I am reading the following exercise:

Find all solutions to the congruence $3x \equiv 5 \mod m $ when $m$ equals $2$

The solution states:

Since $3 \equiv 5 \equiv 1 \mod 2$ the congruence is equivalent to $x \equiv 1 \mod 2$. There is one solution which is $x \equiv 1 \mod 2$

The problem I have is I don't really understand the specific steps taken to find the solution.
I understand that:
$3x \equiv (3 \mod m)\cdot (x \mod m)$, I also know that $3x - 5$ is a multiple of $m$ but I am not sure what (other) rules exactly were used to form the solution.

I mean what rule was used to directly do $3 \equiv 5$ and ignore $x$?

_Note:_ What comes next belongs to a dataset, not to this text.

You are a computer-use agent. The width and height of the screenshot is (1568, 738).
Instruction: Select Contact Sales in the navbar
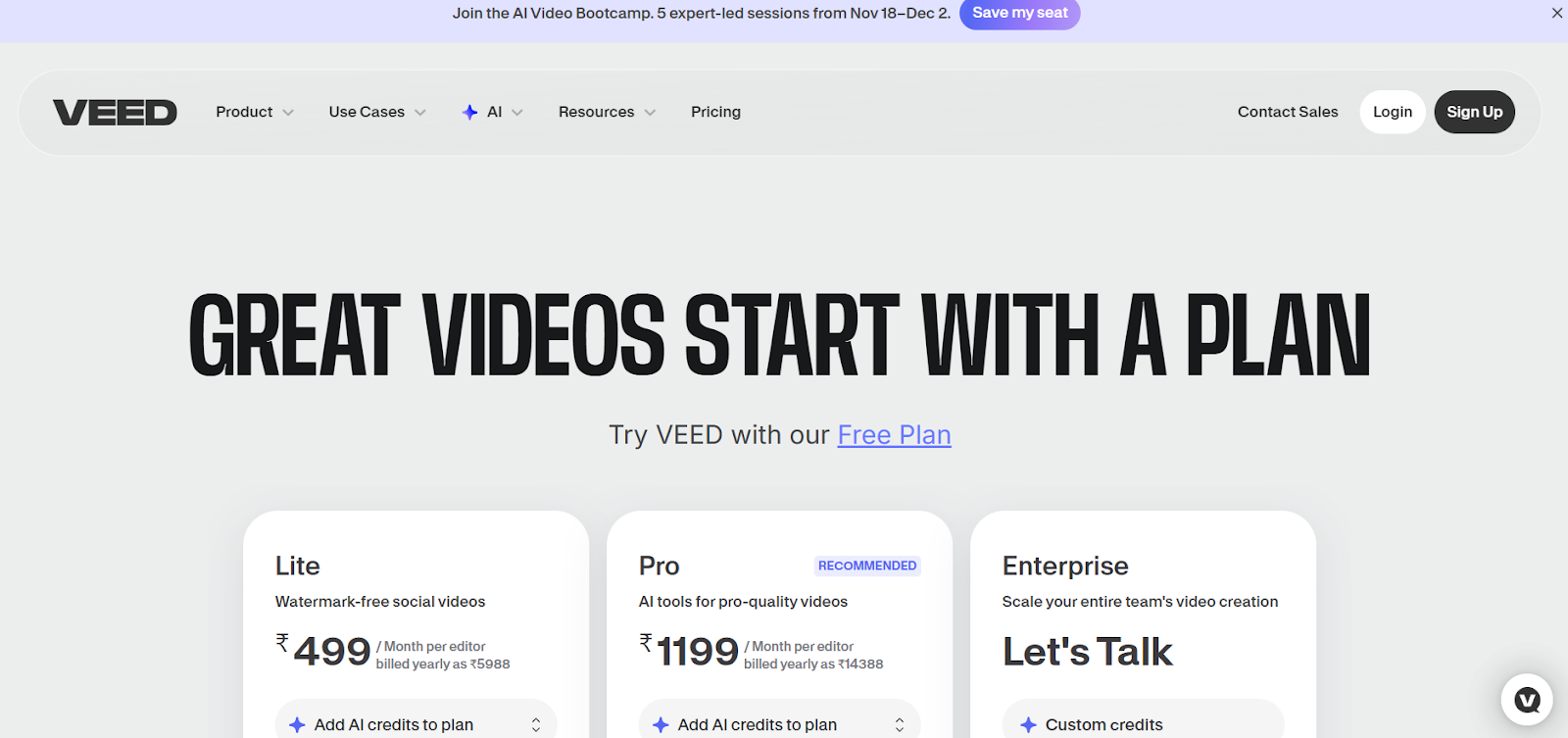click(1288, 112)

Could someone please break down the exact steps the solution is using to reach the conclusion of one solution?

Update:
I read the links and comments and I came up with the following steps.
$3x \equiv 5 \mod2 \Leftrightarrow 3x - 5 = 2k\space$ for some $k$
$3x - 5 = 2k \Leftrightarrow 2x + x - 5 = 2k \Leftrightarrow x - 5 = 2k - 2x \Leftrightarrow x - 5 = 2(k - x) \Leftrightarrow x - 5 = 2j\space $ for some $j$

Hence:
$x - 5 = 2j \implies x \equiv 5 (\mod 2) \implies x \equiv 1(\mod 2)$

Answer 1

With a polynomial modulo $m$ you can reduce the coefficients of the polynomial modulo $m$ directly because $(ax^k)\mod m = (a)(x^k) \mod m$. This means that for $\varphi: \mathbb{Z} \rightarrow \mathbb{Z}_n$ with $\mathbb{Z}_n$ the integers modulo $n$ that $\varphi (ab) = \varphi (a) \varphi (b)$. It's instructive and accessible to try prove this for yourself given the computational definition of the integers modulo $n$.

Now since you're working modulo $2$ every number will be congruent to $0$ or $1$. This means we can reduce $3x \equiv 5$ to $1x \equiv 1$ which is $x \equiv 1$. Since we only have two choices for $x$ it's easy to see that $1$ is the only solution since $0$ is not.